**WHAT YOU SHOULD DO**
Reproduce the forum post on phalloplasty starting at "## hollie.ehrhardt@codingspecialist.onmicrosoft.com (Sep" and ending at "a buried penis.", swapping "buried" for "concealed".

# phalloplasty



## hollie.ehrhardt@codingspecialist.onmicrosoft.com (Sep 19, 2014)

Please help. The op note says phalloplasty. The patient is severely obese with a buried penis. 
Op note reads
Using sharp and blunt dissection, further dissection (from prev dorsal slit) was carried down on the dorsal shaft of the penis. It was extremely difficult idenifying the glans penis as well as the penile shaft; however, with extreme meticulous dissection and a prolonged time element, the glans penis was identified, and mobilization was carried out around the dorsal aspect of the penis. Further cutdown was performed. There was extensive amounts of adhesions around the urethral meatus as well. Dissection was then carried laterally, both right and left side, using sharp and blunt dissection. Dissection was then carried toward the meatus. A large quantity of fibrotic tissue was adherent to the meatus; this was taken down with sharp dissection. Further dissection was carried ventrally, allowing exposure of the glans penis ventrally as well, at least for the glans penis to be exposed. Due to fibrosis no further dissection was carried more proximally on the ventral shaft. The dorsal incision was closed with 3-0 chromic suture, suturing more proximal to the more distal skin. Dissection sutures were also carried laterally, and a few sutures were placed ventrally as well. Again, due to extensive fibrosis, extensive time for phalloplasty mobilization of the penis was performed.

(Source records)
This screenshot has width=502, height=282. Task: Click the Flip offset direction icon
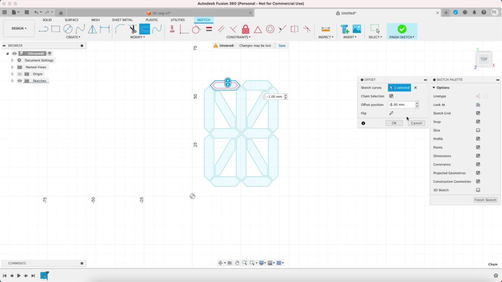click(391, 113)
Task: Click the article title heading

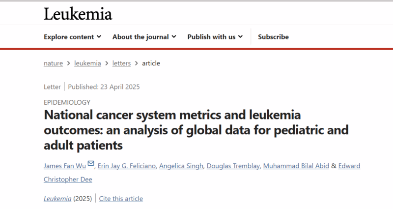Action: [x=196, y=130]
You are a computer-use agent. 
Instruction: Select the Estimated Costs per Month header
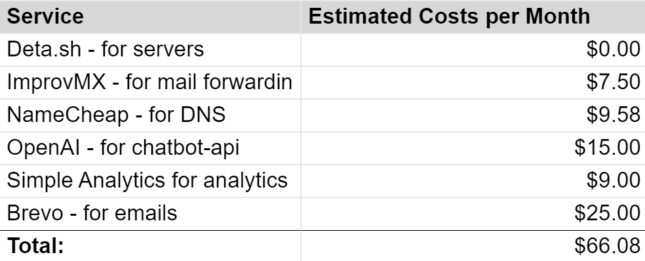click(473, 16)

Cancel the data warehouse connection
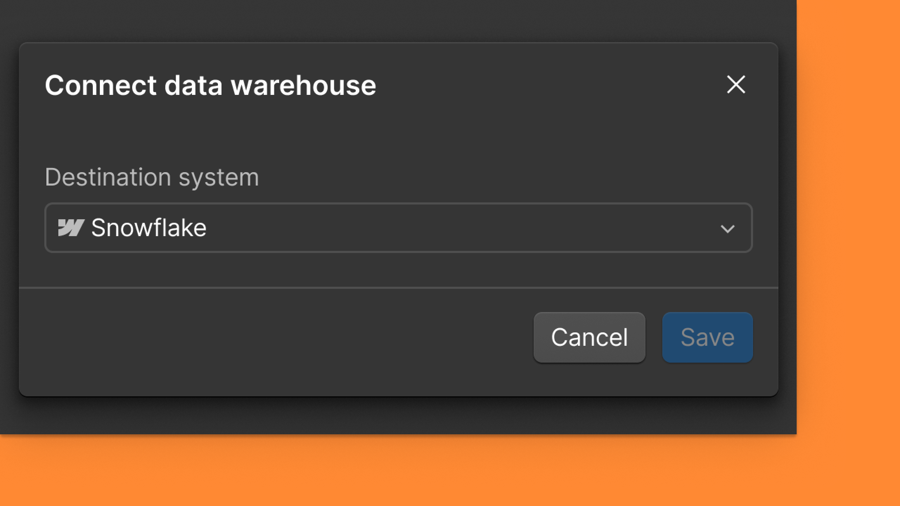[590, 337]
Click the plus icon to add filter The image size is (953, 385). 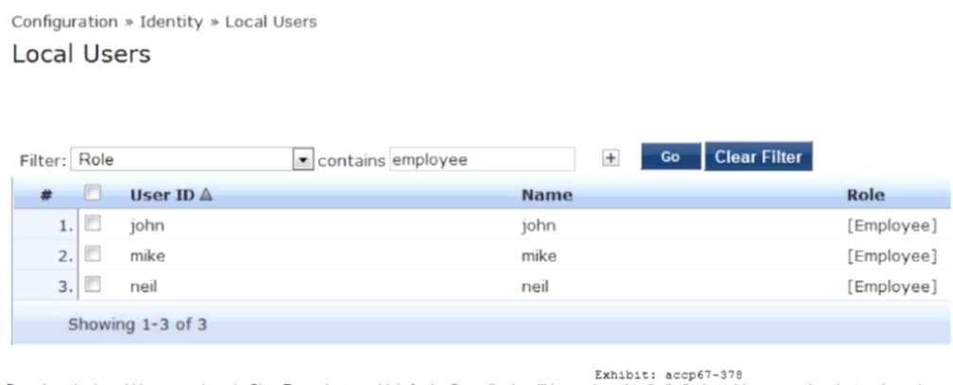pyautogui.click(x=611, y=159)
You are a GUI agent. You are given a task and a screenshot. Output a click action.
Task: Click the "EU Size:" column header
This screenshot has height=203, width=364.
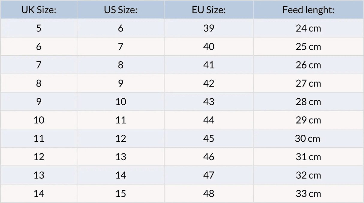pyautogui.click(x=209, y=10)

**RESPONSE AREA**
## hollie.ehrhardt@codingspecialist.onmicrosoft.com (Sep 19, 2014)

Please help. The op note says phalloplasty. The patient is severely obese with a concealed penis.